(What you need to do) Retype the listing below, beginning at the line that contains "Open the Grok icon next to Obserwuj" and ending after the line that contains "Viewport: 1021px width, 687px". Keep both of those lines and leave the pictures out.

(Data supplied)
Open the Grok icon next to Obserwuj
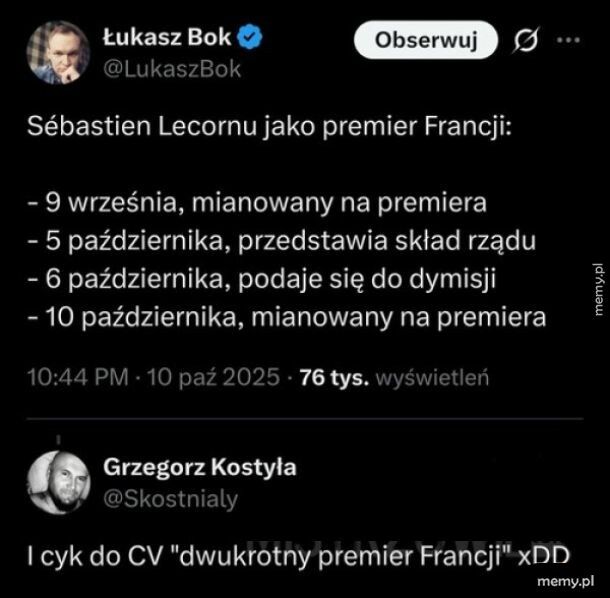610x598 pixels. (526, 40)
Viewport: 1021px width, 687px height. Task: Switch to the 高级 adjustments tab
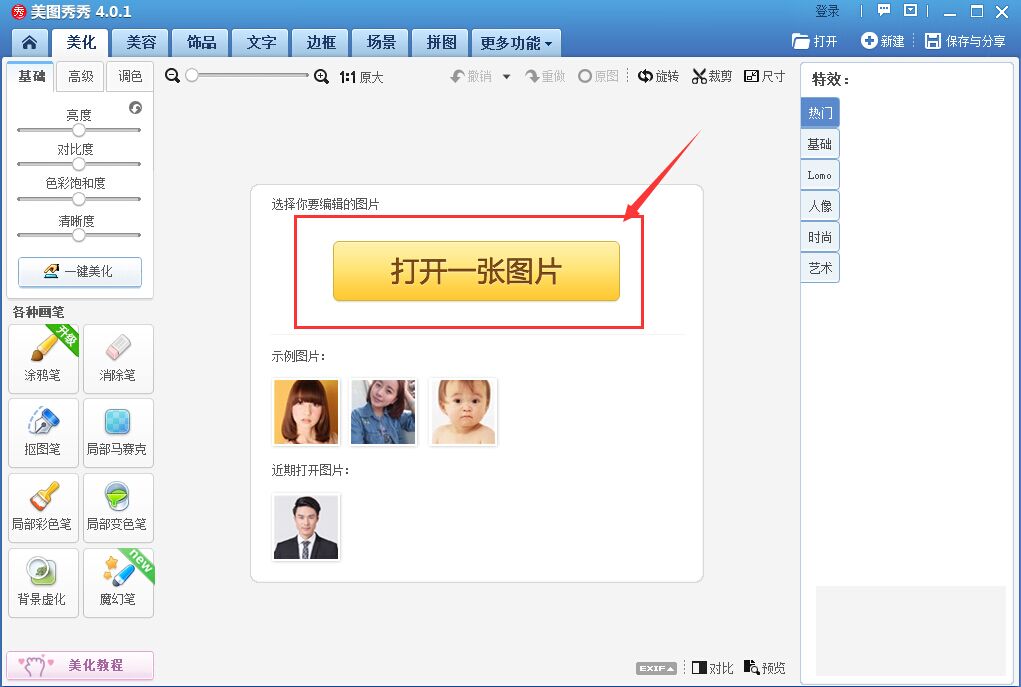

==

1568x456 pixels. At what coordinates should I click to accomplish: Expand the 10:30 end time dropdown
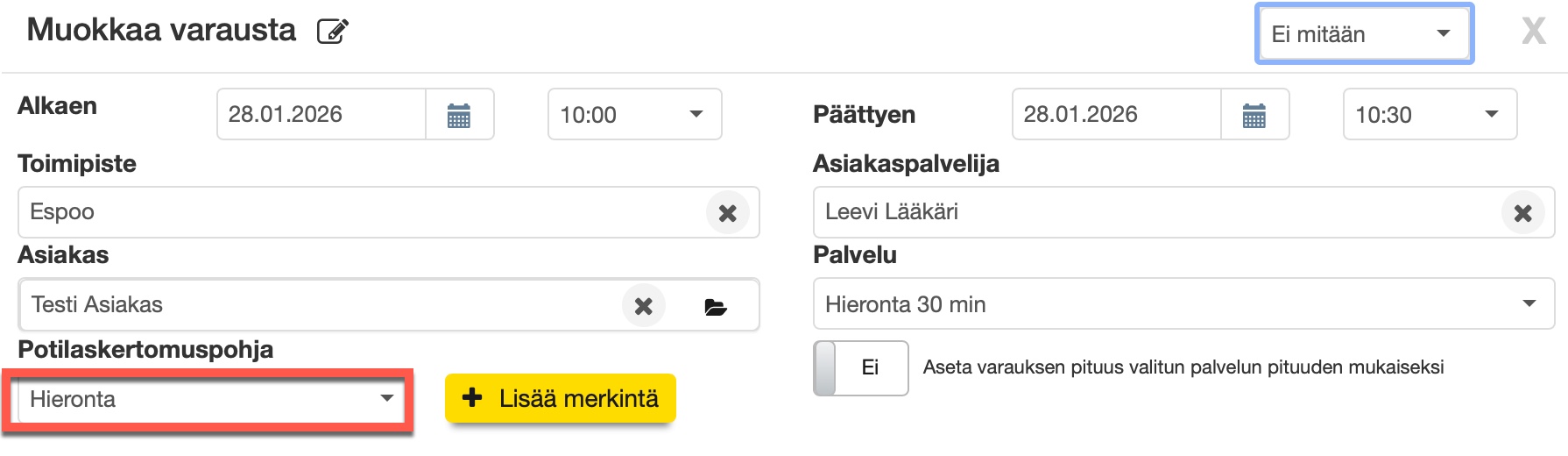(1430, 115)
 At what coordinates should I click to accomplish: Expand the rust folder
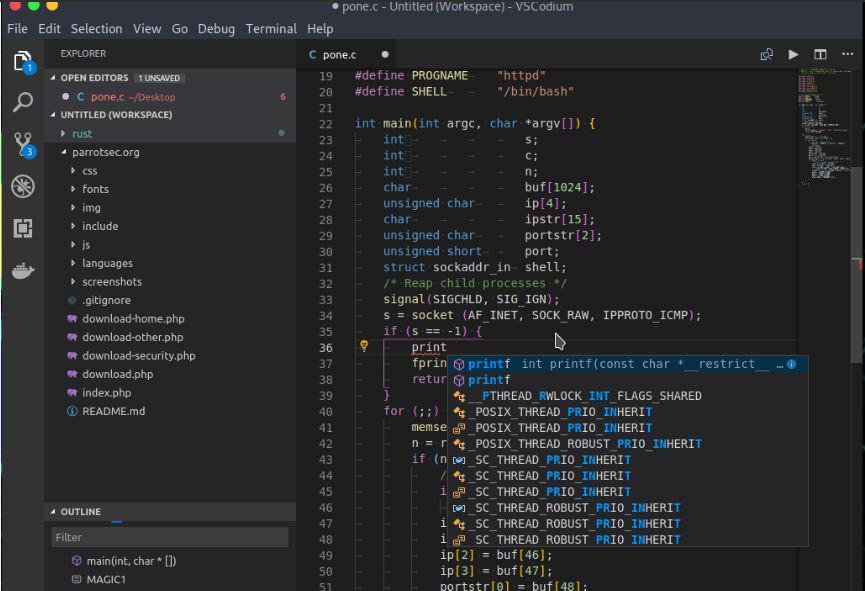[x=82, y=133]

(Solution for this problem)
Open the Grok icon next to Obserwuj
610x598 pixels. (526, 40)
Viewport: 1021px width, 687px height. Task: Switch to the 高级 adjustments tab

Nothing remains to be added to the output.